# Hitching a ride



## pat3612 (Jan 29, 2008)

When I turned this new fern i bought over there is some kind of eggs on it very neatly laid also I just noticed in the holding tank I have them in there is a little shrimp in there dont know what kind its very tiny . The eggs are very round and hard.


----------



## aaronc (Jul 24, 2008)

pat3612 said:


> When I turned this new fern i bought over there is some kind of eggs on it very neatly laid also I just noticed in the holding tank I have them in there is a little shrimp in there dont know what kind its very tiny . The eggs are very round and hard.

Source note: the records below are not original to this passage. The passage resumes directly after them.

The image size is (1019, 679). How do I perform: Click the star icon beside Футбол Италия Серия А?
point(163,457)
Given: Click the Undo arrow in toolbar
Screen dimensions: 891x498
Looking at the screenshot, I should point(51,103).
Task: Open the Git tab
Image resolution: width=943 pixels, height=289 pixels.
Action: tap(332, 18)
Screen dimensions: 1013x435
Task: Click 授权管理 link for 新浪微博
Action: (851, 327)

those are java fern spores, they will become plantlets.


----------



## Calmer (Mar 9, 2008)

The leaf on the right looks like to have Java Fern spores and are safe.
http://fins.actwin.com/aquatic-plants/month.200008/msg00209.html


----------



## pat3612 (Jan 29, 2008)

Oh really cool wonder how long they take to grow they look just like little eggs hmm now wonder what kind of shrimp it is.


----------



## Darkblade48 (Jan 28, 2008)

To echo the other people, yes, those are simply Java Fern spores. 

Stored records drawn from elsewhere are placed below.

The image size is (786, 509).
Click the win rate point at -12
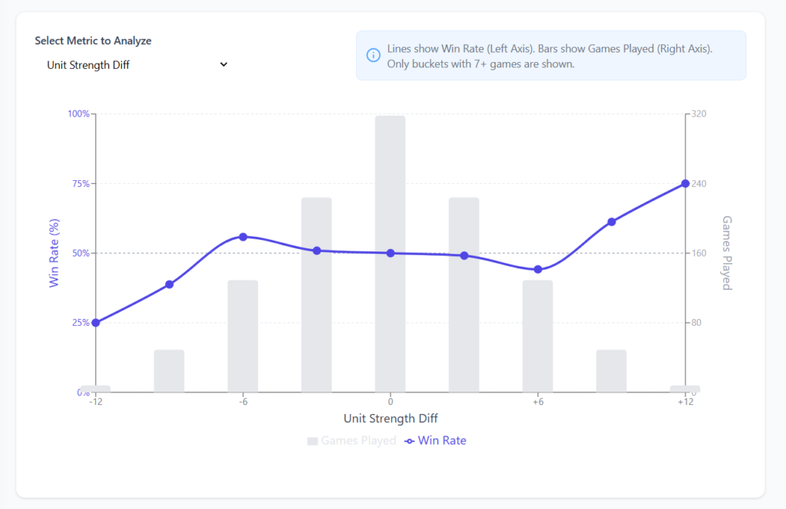pos(96,323)
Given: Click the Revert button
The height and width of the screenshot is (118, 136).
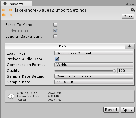Looking at the screenshot, I should pyautogui.click(x=111, y=110).
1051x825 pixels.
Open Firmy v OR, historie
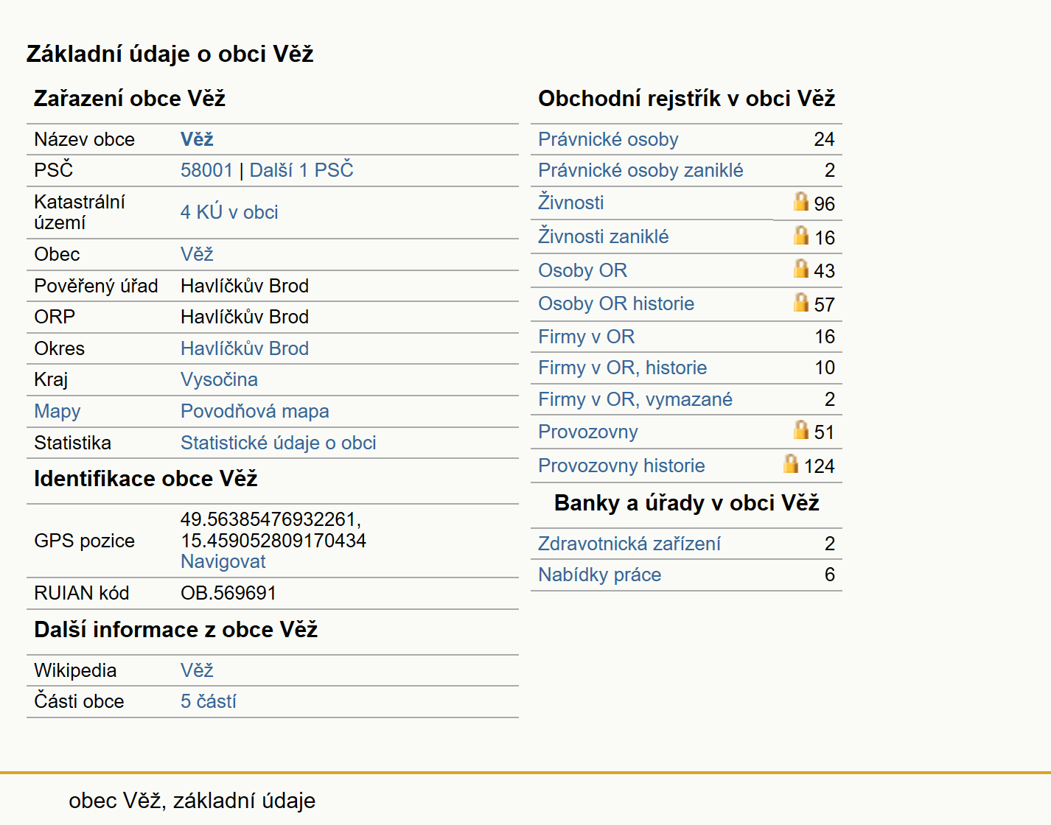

On another note, are you sure you have shrimp? Maybe they're copepods?


----------



## Calmer (Mar 9, 2008)

pat3612 said:


> Oh really cool wonder how long they take to grow they look just like little eggs


The spores will take a couple of months to get a good size and if the leaf separates from the rhizome then just let it float to get the baby Java Ferns into adolescence at which point they can be separated from the main leaf.


----------



## Tropicana (Feb 15, 2009)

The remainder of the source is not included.